Maikel Nieves

Personal information
- Full name: Antonio Nieves Martín
- Date of birth: 2 December 1989 (age 36)
- Place of birth: Las Palmas, Spain
- Height: 1.82 m (6 ft 0 in)
- Position: Forward

Team information
- Current team: Råde

Youth career
- Yoñe
- Telde
- Las Palmas

Senior career*
- Years: Team / Apps / (Gls)
- 2010–2011: Las Palmas B
- 2011–2012: Vecindario / 27 / (3)
- 2012–2013: Rayo Cantabria
- 2013–2014: Vecindario
- 2014: Nybersgund / 23 / (15)
- 2015–2017: Kongsvinger / 73 / (27)
- 2018: Brommapojkarna / 20 / (0)
- 2019–2021: Fredrikstad / 62 / (11)
- 2022–: Råde / 0 / (0)

= Maikel Nieves =

Spanish footballer (born 1989)

Antonio Nieves Martín (born 2 December 1989), commonly known as Maikel Nieves is a Spanish footballer who plays for Norwegian club Råde as a forward.

==Club career==
Born in Las Palmas, Nieves started his youth career with the academy of CD Yoñe before passing through the youth setups of UD Telde and UD Las Palmas. Subsequently, he went to play for lower league clubs in his native country, representing UD Vecindario and Rayo Cantabria.

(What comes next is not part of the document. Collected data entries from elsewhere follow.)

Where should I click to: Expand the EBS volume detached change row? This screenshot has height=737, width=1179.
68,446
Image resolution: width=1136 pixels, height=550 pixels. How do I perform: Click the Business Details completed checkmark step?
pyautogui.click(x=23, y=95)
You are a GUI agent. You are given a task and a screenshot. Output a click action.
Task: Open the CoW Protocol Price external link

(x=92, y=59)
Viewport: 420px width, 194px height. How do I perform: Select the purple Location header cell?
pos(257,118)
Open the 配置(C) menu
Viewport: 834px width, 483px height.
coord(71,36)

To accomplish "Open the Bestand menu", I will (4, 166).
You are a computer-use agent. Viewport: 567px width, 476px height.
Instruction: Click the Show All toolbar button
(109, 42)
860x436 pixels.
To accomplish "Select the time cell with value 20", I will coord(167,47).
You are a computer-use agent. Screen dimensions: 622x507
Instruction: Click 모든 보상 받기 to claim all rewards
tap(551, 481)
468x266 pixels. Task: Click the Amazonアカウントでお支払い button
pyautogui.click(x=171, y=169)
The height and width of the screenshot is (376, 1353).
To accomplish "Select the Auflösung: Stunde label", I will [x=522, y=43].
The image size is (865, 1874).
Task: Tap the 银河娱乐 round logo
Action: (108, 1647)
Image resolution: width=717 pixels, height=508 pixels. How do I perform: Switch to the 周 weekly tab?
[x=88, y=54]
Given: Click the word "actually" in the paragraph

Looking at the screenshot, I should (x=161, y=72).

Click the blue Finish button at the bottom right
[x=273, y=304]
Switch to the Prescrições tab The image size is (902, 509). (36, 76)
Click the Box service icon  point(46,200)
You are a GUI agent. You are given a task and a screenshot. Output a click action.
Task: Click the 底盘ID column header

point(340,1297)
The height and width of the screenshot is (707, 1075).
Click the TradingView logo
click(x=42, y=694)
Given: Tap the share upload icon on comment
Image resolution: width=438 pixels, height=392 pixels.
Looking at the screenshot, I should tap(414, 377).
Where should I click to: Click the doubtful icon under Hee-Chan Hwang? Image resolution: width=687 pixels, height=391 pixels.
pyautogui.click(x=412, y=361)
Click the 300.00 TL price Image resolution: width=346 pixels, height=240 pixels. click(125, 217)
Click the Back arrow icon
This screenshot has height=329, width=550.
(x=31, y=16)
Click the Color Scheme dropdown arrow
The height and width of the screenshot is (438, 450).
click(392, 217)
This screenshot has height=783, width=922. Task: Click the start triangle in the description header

In April 2014, Nieves moved abroad for the first time and signed with Norwegian third-tier club Nybergsund IL-Trysil. In his first season abroad, he contributed with 16 goals ans 11 assists. He moved to Kongsvinger IL Toppfotball in December. He contributed with 11 goals in his first season with the club, with his team winning promotion to the second tier. He went on to play regularly with the club, and also featured for the side in the 2016 Norwegian Football Cup final. After amassing 85 caps and scoring 30 goals, Nieves left the club in December 2017.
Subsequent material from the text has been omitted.